Sganciare la grana per Castillejo, poi ci pensiamo noi al sostituto. Che sia Thauvin o altro.


----------



## DMZtheRockBear (18 Gennaio 2021)

Admin ha scritto:


> Secondo quanto riportato da Fanpage, Milan e Roma starebbero pensando ad un possibile scambio tra Castillejo e Under. I giallorossi sarebbero interessati anche a Gabbia e Saele.



Ma Under l'ha appena comprato il Leicester a 25 milioni, perché dovrebbero scambiarlo con Castillejo che ne vale a stento 15?
E poi non è l'esterno che ci serve e soprattutto basta turchi!


----------



## Zenos (18 Gennaio 2021)

Admin ha scritto:


> Secondo quanto riportato da Fanpage, Milan e Roma starebbero pensando ad un possibile scambio tra Castillejo e Under. I giallorossi sarebbero interessati anche a Gabbia e Saele.



Volete Saele e Gabbia?dateci veretout e pellegrini tanto per le vostre ambizioni potete farne a meno,Rometta.


----------



## Buciadignho (18 Gennaio 2021)

Igniorante ha scritto:


> Ma l'Udinese non lo vuole per toglierci qualcosa dal prezzo di De Paul?

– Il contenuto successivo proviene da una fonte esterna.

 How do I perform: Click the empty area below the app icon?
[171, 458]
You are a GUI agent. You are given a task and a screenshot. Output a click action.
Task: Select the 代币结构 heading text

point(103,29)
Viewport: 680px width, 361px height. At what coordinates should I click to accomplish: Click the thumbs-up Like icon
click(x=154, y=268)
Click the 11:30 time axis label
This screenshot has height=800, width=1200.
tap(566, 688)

Magari De Paul, in confronto al turco é 2 categorie sopra. Secondo me ci risolve molti problemi..

Per Casti, se lascia va solo in Spagna, e dire che Maldini ci aveva messo la Faccia, gli si vuole pure bene eh, ma é veramente limitato per il nostro gioco, per il prossimo mercato mi auguro che quella fascia venga sistemata.

PS: se la Roma vuole veramente Casti si puo fare scambio con Villar?


----------



## willcoyote85 (18 Gennaio 2021)

under piacerà a gazosa per il nome, se cii aggiungi un 20....

dio mio che scambi..


----------



## Lineker10 (18 Gennaio 2021)

DMZtheRockBear ha scritto:


> Ma Under l'ha appena comprato il Leicester a 25 milioni, perché dovrebbero scambiarlo con Castillejo che ne vale a stento 15?
> E poi non è l'esterno che ci serve e soprattutto basta turchi!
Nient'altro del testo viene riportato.